Yellow, the country's largest convenience store chain, is responding to the more veteran Dor Alon chain's plans to expand from 60 to 105 stores by mid-2005.
Eight-five percent of Yellow's stores are 60 sq. m. kiosks based on impulse purchases, according to Paz retail and trade director Saguy Cohen. Only 3-5 stores will be 200 sq. m. minimarkets, while the remainder will be 80-100 sq. m., offering additional products like frozen meat, humous and canned foods.
"Yellow convenience stores doubled its sales volume in the first half of 2004, primarily from fast foods, groceries and cigarettes," Cohen said. Cigarette sales account for NIS 3 million per month, or 40 percent of sales volume.
Coffee sales also rose considerably as the chain changed suppliers, Cohen said. Using Lorenza coffee, Yellow cut its preparation time and now sells 100,000 cups a day.
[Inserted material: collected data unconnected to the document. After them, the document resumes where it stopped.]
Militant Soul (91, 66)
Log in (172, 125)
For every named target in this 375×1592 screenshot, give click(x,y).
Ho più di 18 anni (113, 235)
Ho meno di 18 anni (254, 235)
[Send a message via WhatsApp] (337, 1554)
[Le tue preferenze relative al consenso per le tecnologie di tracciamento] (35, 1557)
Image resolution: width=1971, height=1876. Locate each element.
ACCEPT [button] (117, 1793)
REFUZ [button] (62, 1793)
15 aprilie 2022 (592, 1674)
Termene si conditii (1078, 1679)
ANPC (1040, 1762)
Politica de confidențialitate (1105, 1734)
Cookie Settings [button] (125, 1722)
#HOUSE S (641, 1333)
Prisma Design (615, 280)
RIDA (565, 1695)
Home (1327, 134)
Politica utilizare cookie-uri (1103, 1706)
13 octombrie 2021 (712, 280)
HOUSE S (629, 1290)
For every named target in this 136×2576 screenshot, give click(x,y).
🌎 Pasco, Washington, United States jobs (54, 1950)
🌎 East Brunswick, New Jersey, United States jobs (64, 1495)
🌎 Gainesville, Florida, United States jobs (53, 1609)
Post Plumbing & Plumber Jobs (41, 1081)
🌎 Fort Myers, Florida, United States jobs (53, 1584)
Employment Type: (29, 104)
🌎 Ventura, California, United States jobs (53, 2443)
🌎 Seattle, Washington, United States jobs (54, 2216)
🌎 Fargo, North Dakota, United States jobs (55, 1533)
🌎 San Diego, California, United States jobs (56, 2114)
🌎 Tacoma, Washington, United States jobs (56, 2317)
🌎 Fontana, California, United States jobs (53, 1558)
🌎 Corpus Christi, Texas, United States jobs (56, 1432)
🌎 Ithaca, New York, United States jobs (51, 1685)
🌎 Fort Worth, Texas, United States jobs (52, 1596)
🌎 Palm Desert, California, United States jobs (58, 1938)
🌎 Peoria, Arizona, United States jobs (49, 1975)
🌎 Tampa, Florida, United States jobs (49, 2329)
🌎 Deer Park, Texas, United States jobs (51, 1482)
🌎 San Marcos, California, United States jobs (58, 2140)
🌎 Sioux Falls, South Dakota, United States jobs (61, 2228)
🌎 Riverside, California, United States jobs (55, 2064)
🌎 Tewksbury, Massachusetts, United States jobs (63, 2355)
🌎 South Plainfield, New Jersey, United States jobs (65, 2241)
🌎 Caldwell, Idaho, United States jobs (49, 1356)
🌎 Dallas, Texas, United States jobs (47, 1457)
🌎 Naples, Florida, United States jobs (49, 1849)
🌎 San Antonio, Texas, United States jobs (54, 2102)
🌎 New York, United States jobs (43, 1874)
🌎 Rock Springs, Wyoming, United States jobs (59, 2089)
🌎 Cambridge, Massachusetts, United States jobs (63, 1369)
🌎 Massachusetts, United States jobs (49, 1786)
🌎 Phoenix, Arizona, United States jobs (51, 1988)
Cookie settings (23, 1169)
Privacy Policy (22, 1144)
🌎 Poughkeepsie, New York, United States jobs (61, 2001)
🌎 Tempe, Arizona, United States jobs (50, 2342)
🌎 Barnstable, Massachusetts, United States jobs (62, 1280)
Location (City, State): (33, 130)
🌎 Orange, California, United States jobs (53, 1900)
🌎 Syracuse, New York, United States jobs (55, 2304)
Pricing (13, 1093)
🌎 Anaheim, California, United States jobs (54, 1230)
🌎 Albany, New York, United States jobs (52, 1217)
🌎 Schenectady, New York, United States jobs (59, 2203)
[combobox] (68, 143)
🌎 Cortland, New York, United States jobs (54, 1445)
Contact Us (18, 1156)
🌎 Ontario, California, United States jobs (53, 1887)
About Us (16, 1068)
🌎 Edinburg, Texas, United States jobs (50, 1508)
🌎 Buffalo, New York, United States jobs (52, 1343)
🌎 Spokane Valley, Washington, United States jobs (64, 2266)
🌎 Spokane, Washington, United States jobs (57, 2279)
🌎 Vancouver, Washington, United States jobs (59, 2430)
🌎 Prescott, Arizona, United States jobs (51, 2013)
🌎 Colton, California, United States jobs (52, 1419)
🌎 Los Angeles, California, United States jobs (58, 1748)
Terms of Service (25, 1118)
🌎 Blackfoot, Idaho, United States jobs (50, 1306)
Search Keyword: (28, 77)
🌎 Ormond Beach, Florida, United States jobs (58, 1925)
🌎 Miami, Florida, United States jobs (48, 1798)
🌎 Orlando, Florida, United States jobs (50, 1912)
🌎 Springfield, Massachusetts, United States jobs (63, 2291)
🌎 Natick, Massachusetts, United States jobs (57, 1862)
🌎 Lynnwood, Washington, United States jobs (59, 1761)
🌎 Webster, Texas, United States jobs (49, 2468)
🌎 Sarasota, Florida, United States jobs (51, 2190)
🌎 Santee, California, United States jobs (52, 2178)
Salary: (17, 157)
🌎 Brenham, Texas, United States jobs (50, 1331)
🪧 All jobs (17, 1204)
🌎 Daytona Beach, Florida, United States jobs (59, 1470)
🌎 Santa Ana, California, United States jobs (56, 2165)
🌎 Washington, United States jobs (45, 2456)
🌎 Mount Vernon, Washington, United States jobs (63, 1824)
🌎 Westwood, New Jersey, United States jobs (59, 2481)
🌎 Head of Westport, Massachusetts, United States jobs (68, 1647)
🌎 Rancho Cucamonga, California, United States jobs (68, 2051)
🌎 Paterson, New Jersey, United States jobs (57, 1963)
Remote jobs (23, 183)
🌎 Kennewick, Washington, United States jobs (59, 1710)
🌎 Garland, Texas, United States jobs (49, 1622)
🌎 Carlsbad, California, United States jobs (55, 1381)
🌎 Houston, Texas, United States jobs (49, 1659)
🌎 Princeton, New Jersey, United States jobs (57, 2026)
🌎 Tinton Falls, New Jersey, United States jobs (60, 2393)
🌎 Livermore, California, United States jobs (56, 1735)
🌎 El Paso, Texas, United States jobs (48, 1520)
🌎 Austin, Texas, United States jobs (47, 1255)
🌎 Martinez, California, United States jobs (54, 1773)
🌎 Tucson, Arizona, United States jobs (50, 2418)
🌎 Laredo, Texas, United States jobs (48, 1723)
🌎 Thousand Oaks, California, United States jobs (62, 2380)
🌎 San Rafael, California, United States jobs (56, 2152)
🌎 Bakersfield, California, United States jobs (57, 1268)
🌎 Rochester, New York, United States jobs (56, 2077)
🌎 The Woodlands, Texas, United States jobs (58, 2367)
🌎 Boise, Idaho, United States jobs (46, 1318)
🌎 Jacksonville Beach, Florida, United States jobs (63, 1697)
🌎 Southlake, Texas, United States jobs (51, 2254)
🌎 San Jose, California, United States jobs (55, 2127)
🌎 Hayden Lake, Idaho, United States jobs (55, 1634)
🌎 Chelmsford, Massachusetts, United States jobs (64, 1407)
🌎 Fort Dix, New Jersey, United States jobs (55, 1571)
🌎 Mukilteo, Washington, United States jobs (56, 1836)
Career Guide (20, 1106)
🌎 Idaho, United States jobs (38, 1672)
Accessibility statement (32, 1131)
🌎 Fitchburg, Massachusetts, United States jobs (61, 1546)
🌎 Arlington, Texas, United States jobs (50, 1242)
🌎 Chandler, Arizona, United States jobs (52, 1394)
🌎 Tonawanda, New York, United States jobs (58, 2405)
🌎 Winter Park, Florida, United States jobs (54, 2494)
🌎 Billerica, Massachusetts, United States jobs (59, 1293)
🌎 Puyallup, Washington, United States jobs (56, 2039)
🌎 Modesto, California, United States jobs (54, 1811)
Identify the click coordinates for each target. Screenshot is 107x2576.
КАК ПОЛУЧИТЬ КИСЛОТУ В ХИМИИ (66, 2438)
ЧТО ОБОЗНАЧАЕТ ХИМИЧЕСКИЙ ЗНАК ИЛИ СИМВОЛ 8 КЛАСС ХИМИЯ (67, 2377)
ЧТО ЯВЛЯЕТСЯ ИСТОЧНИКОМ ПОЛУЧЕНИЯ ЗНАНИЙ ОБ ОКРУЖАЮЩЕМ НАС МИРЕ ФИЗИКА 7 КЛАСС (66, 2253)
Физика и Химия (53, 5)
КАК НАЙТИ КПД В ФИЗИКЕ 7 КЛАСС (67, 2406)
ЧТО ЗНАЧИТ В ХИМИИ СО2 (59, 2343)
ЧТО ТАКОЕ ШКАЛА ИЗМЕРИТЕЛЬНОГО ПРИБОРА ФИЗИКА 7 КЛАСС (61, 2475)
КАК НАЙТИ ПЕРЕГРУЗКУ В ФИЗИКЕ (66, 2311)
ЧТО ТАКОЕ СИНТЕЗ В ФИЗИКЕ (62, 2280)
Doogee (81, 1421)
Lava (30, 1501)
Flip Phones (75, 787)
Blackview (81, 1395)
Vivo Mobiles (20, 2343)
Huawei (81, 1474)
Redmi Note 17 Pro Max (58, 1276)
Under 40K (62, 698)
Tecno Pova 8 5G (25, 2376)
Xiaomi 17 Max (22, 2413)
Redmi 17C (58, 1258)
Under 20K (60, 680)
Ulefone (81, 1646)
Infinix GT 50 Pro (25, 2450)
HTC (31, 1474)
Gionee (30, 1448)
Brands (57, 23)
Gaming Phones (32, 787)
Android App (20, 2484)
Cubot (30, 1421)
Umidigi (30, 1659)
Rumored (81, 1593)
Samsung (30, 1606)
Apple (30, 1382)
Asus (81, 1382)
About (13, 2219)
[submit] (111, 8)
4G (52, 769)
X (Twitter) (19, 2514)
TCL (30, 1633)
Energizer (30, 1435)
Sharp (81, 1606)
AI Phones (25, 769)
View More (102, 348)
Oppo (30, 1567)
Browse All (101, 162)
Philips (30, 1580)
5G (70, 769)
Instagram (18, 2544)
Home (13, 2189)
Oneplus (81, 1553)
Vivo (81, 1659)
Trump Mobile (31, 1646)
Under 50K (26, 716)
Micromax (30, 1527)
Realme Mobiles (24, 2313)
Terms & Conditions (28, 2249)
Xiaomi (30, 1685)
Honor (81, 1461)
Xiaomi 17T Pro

Paz is also preparing for the sale of non-prescription drugs at Yellow branches. Drugs will initially be sold only in 25 branches, because stores under 60 sq. m. are restricted from selling non-prescription drugs.
Paz invested greatly in marketing the Yellow brand in April. Between April and May, operations grew by 20 percent, Cohen said, projecting that the trend will continue in June.